1. A sensor comprising:

a light source configured to generate pump light;

a substrate including optically-addressable defects;

one or more waveguides disposed on the substrate and configured to receive the pump light, wherein an optical mode profile of the pump light in the one or more waveguides extend into the substrate to excite at least a portion of the optically-addressable defects in the substrate, wherein photoemission from the optically-addressable defects is coupled into the one or more waveguides; and

one or more detectors configured to generate detection signals based on the photoemission from the one or more waveguides.

2. The sensor of claim 1, wherein the substrate comprises diamond, wherein the optically-addressable defects comprise nitrogen vacancy centers.

3. The sensor of claim 2, wherein the one or more waveguides are formed from silicon carbide.

4. The sensor of claim 2, wherein the pump light includes a wavelength in a range of 510 to 580 nanometers.

5. The sensor of claim 2, wherein the photoemission from the optically-addressable defects comprises fluorescence.

6. The sensor of claim 1, further comprising:

one or more filters to filter the pump light from the one or more waveguides.

7. The sensor of claim 6, wherein the one or more filters comprise:

at least one of an evanescent waveguide coupler, an unbalanced Mach-Zender interferometer, or a resonator-based filter.

8. The sensor of claim 1, wherein the light source is formed on the substrate.

9. The sensor of claim 1, wherein the light source is external to the substrate.

10. The sensor of claim 1, wherein the one or more detectors are formed on the substrate.
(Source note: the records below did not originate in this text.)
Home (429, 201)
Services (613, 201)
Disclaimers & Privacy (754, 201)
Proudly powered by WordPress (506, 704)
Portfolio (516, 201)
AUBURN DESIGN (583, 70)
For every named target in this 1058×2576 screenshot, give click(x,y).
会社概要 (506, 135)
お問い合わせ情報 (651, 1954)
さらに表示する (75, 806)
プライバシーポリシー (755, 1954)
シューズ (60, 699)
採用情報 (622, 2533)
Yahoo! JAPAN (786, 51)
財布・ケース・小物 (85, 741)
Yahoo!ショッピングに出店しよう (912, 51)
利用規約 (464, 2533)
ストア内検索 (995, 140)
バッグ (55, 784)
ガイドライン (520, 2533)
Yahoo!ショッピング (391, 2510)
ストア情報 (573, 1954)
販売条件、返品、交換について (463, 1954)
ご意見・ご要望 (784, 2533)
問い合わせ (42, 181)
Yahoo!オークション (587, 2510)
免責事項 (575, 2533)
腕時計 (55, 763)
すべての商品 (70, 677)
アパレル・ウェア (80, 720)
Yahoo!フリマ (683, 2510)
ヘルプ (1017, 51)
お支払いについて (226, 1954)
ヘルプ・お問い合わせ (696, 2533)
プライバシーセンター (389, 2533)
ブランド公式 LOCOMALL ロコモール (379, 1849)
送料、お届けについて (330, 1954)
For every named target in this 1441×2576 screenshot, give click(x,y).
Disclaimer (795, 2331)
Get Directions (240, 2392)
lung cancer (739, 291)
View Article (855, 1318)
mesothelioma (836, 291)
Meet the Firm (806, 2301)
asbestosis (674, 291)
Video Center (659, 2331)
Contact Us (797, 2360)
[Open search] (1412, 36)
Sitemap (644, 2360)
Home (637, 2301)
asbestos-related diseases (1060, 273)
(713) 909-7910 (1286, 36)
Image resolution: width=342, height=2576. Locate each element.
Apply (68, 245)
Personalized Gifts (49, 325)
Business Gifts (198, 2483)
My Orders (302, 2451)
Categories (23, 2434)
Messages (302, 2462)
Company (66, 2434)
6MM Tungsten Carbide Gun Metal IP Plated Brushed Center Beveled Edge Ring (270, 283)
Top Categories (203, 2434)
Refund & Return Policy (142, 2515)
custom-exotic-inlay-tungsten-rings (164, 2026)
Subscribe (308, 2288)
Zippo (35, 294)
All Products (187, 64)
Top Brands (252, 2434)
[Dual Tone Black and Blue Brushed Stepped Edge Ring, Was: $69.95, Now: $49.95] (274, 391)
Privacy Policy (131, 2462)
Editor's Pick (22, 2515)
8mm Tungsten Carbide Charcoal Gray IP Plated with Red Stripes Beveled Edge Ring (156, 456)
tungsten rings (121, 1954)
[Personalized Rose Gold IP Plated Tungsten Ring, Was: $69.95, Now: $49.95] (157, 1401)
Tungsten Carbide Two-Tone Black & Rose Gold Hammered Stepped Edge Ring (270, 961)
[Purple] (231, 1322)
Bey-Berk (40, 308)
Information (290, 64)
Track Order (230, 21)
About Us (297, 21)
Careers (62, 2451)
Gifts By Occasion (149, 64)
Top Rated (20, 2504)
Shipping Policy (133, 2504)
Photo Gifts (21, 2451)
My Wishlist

11. The sensor of claim 1, wherein the one or more detectors are external to the substrate.

12. The sensor of claim 1, further comprising:

a controller configured to generate one or more measurements based on the detection signals from the one or more detectors.

13. A sensor comprising:

one or more waveguides disposed on a substrate and configured to receive pump light from a laser source, wherein an optical mode profile of the pump light in the one or more waveguides extend into the substrate to excite at least a portion of optically-addressable defects in the substrate, wherein photoemission from the optically-addressable defects is coupled into the one or more waveguides.

14. The sensor of claim 13, wherein the substrate comprises diamond, wherein the optically-addressable defects comprise nitrogen vacancy centers, wherein the one or more waveguides are formed from silicon carbide.

15. The sensor of claim 13, further comprising:

one or more filters to filter the pump light from the one or more waveguides.

16. The sensor of claim 15, wherein the one or more filters comprise:

at least one of an evanescent waveguide coupler, an unbalanced Mach-Zender interferometer, or a resonator-based filter.

17. The sensor of claim 13, wherein the photoemission from the optically-addressable defects comprises fluorescence.

18. A method comprising:

directing pump light into one or more waveguides disposed on a substrate including optically-addressable defects, wherein an optical mode profile of the pump light in the one or more waveguides extends into the substrate to excite at least a portion of the optically-addressable defects in the substrate;

collecting photoemission from the optically-addressable defects that is coupled into the one or more waveguides; and

generating detection signals based on the photoemission from the one or more waveguides.

19. The method of claim 18, further comprising:

filtering the pump light from the one or more waveguides.

20. The method of claim 18, wherein the substrate comprises diamond, wherein the optically-addressable defects comprise nitrogen vacancy centers, wherein the one or more waveguides are formed from silicon carbide.